→ RECORDS SHOWN:
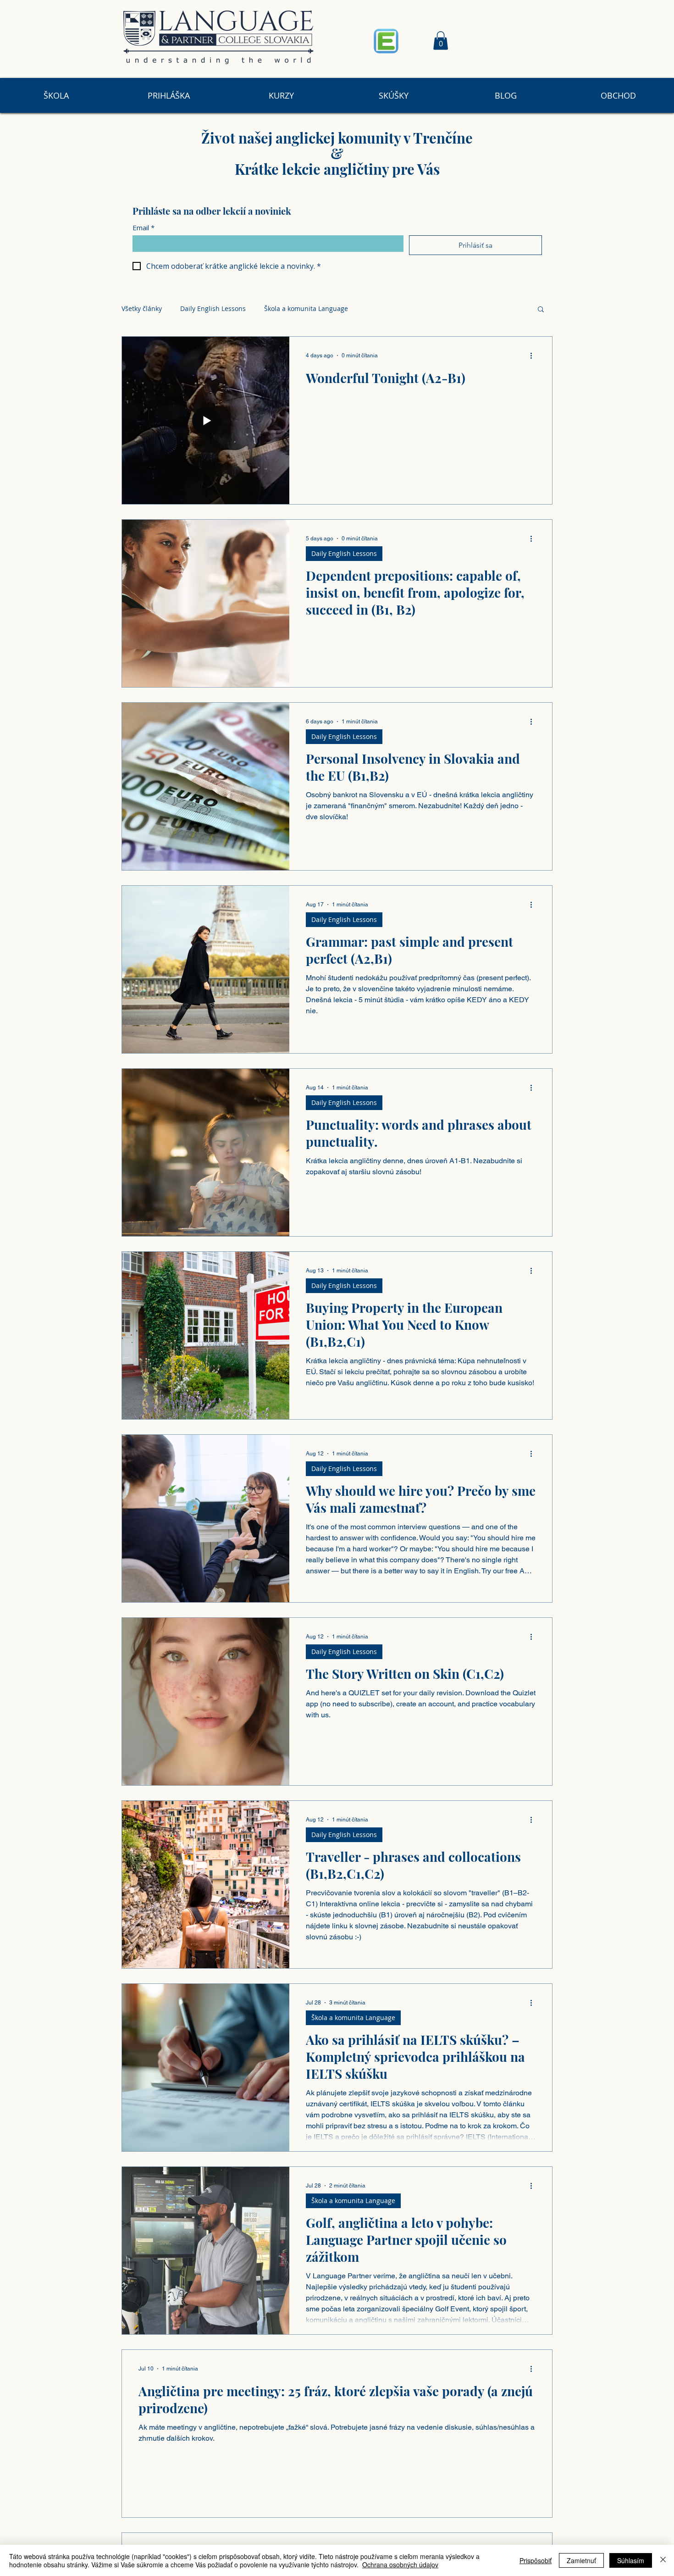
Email (144, 227)
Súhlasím (630, 2560)
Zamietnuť (581, 2560)
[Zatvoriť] (662, 2560)
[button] (440, 40)
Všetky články (142, 308)
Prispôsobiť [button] (535, 2560)
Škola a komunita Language (306, 308)
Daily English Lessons (213, 308)
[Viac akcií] (534, 355)
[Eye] (386, 41)
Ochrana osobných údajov (400, 2564)
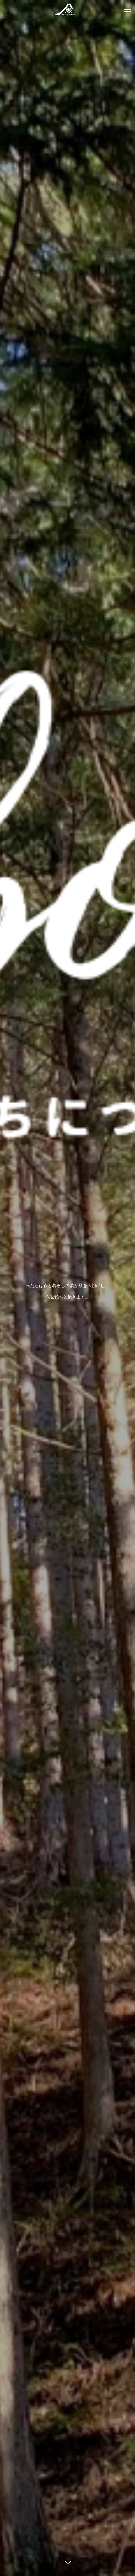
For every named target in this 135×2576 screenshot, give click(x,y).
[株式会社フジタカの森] (67, 9)
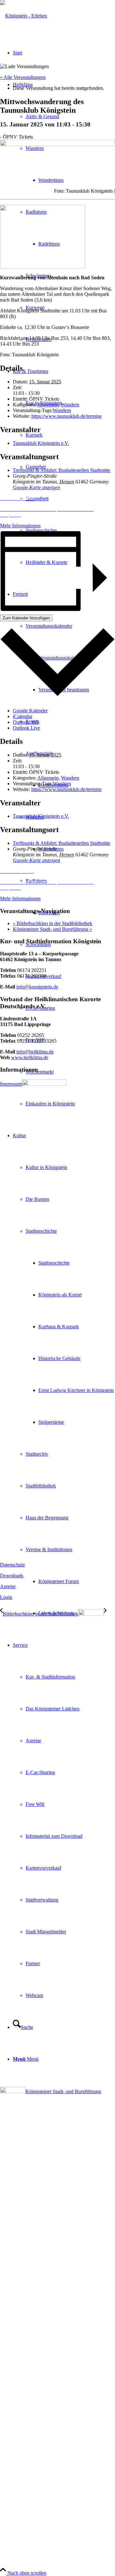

→ TASK OBJECTIVE: Pictures are to be left out; the lines from the start of the records above through the line holding "Ochrana osobných údajov (400, 2564)" are to be returned exactly.

→ SOLUTION:
Email (144, 227)
Súhlasím (630, 2560)
Zamietnuť (581, 2560)
[Zatvoriť] (662, 2560)
[button] (440, 40)
Všetky články (142, 308)
Prispôsobiť [button] (535, 2560)
Škola a komunita Language (306, 308)
Daily English Lessons (213, 308)
[Viac akcií] (534, 355)
[Eye] (386, 41)
Ochrana osobných údajov (400, 2564)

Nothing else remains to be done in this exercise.